_Task_:
For the entries below, copy exactly the line that contains "Image resolution: width=1568" through the line that contains "Click the -1h", both ends included, and exclude all pictures.

(Source data)
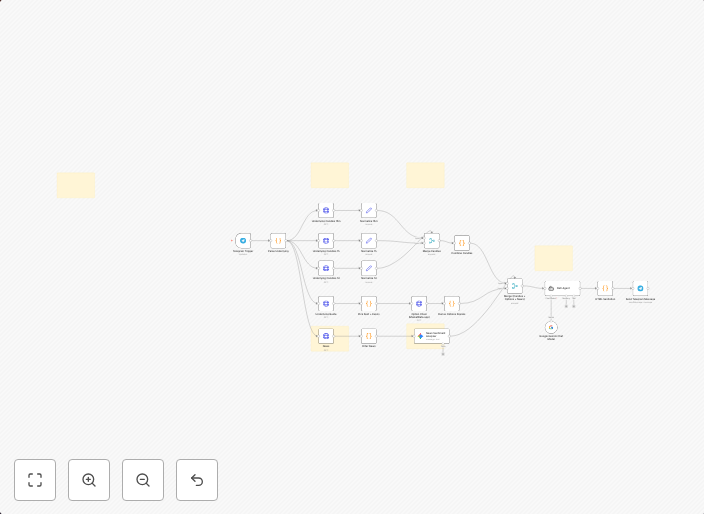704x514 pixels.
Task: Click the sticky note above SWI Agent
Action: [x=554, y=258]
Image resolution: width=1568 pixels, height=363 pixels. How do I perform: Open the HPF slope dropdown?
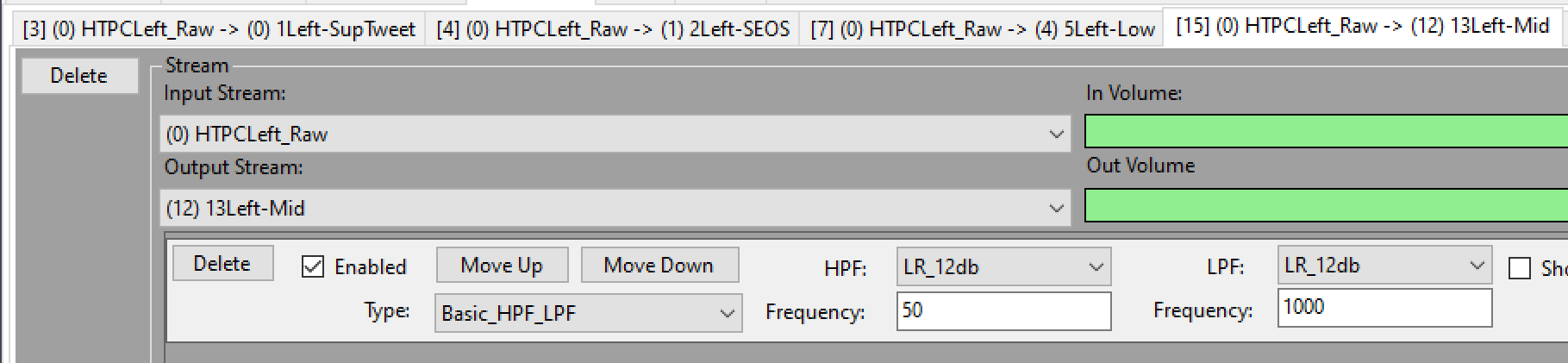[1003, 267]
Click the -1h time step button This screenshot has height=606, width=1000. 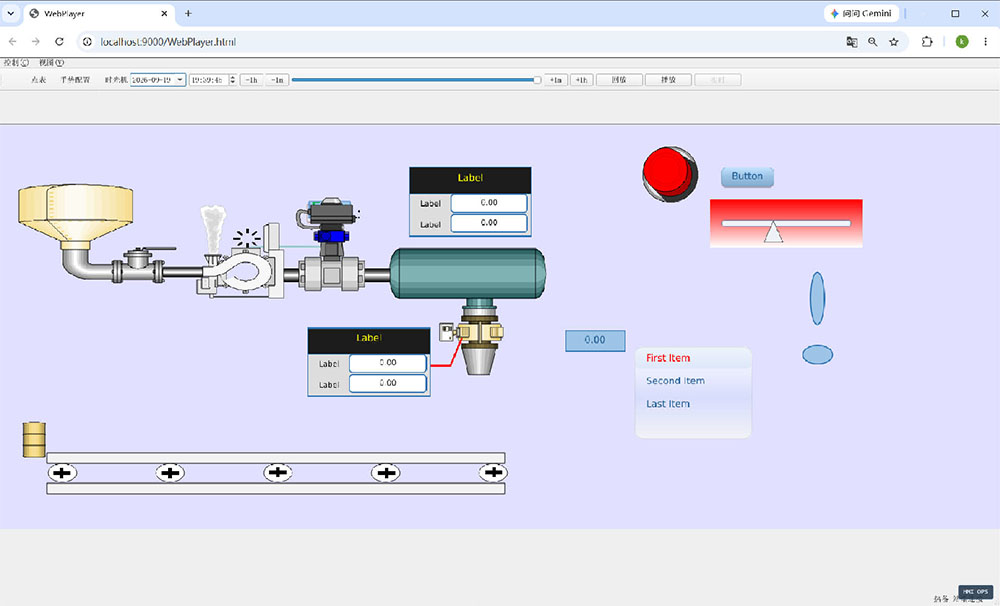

==

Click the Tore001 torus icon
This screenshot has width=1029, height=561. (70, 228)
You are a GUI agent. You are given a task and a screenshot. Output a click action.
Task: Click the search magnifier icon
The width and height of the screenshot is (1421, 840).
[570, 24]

...

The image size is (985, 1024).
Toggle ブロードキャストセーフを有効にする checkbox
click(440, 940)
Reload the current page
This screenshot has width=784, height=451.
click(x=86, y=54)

_Result_:
Image resolution: width=1568 pixels, height=363 pixels. How do I perform: Open the HPF slope dropdown?
[1003, 267]
Click the -1h time step button This screenshot has height=606, width=1000. 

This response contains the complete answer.